__What you have to do__: Transcribe exactly, and only, the lines that fall between the line containing "695x555 pixels. Task: Click" and the last line of the material, both ends included, omitting any pictures.

======== Working data

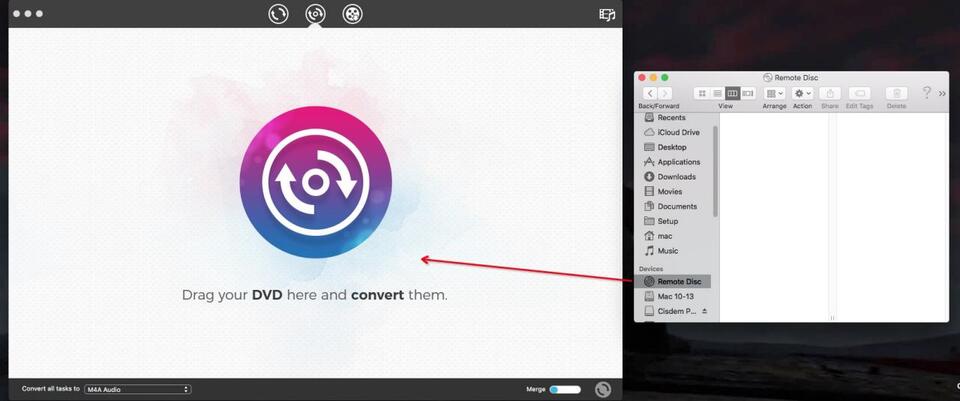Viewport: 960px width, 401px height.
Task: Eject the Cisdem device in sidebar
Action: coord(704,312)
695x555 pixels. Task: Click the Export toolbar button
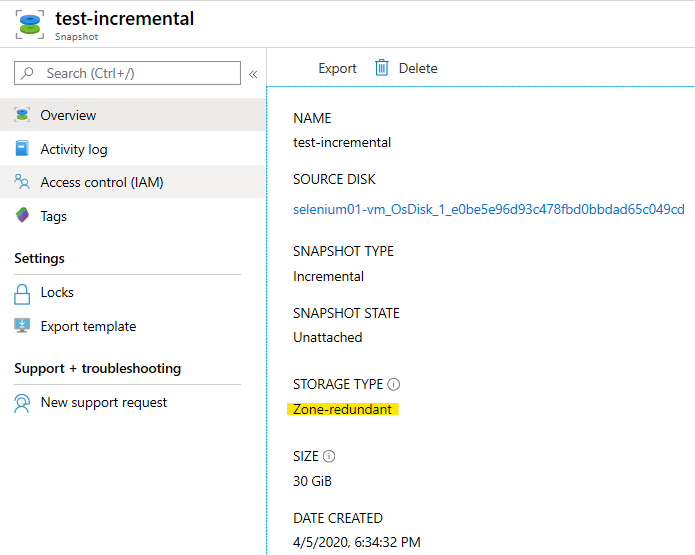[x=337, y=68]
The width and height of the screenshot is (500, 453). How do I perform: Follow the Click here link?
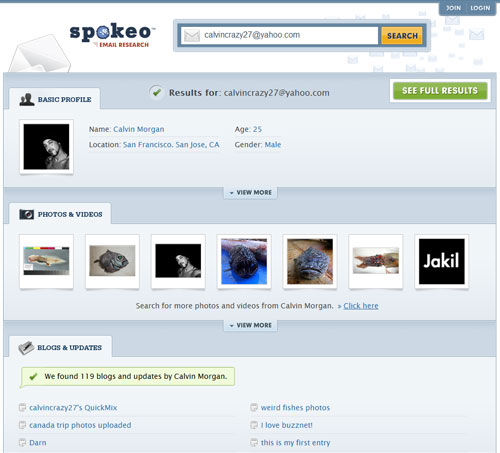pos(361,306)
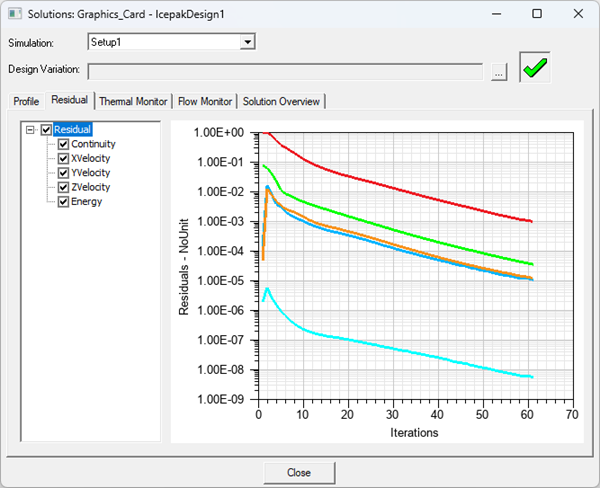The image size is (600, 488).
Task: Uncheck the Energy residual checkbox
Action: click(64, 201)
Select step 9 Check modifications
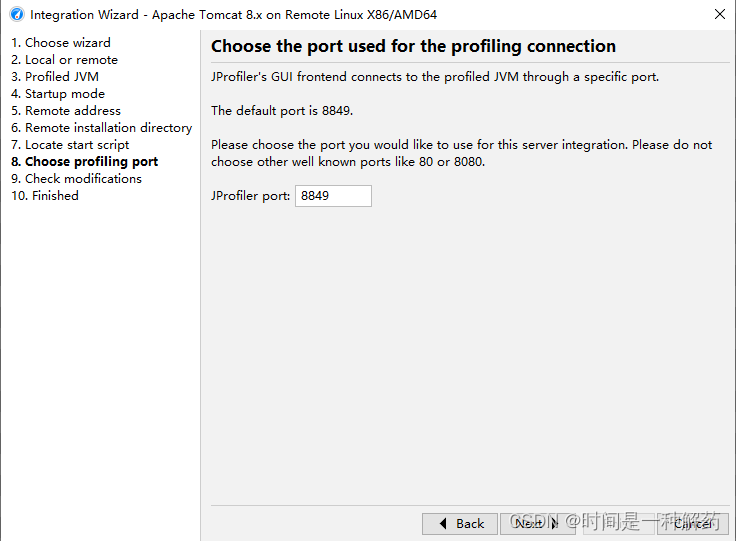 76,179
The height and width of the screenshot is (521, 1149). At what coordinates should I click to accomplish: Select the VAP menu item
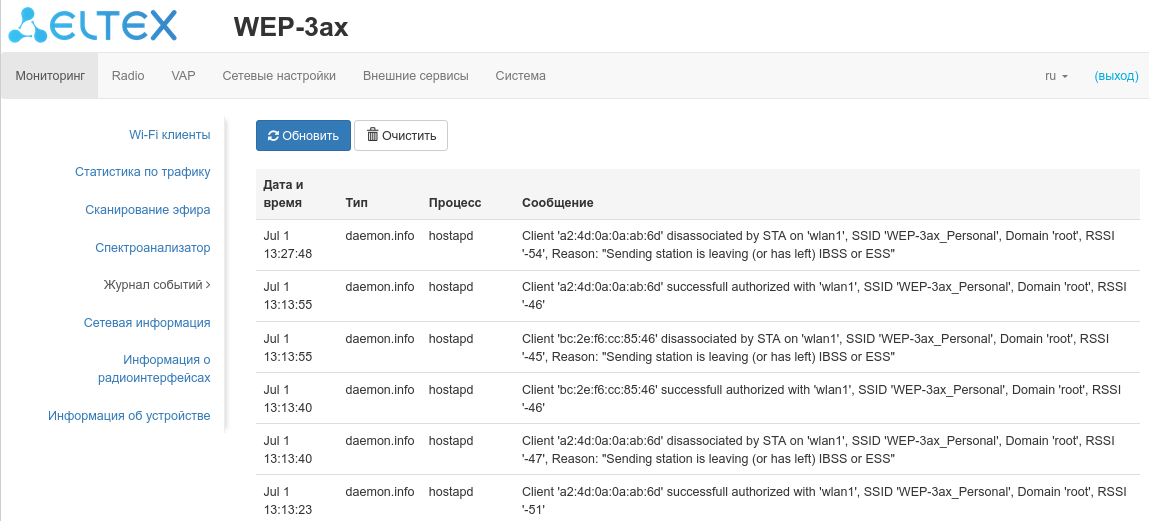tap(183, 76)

================

__Answer section__:
695x555 pixels. Task: Click the Export toolbar button
[x=337, y=68]
The width and height of the screenshot is (500, 453). How do I perform: Follow the Click here link?
pos(361,306)
The image size is (600, 488).
Task: Uncheck the Energy residual checkbox
Action: click(64, 201)
Select step 9 Check modifications
 76,179
The height and width of the screenshot is (521, 1149). At what coordinates should I click to accomplish: Select the VAP menu item
tap(183, 76)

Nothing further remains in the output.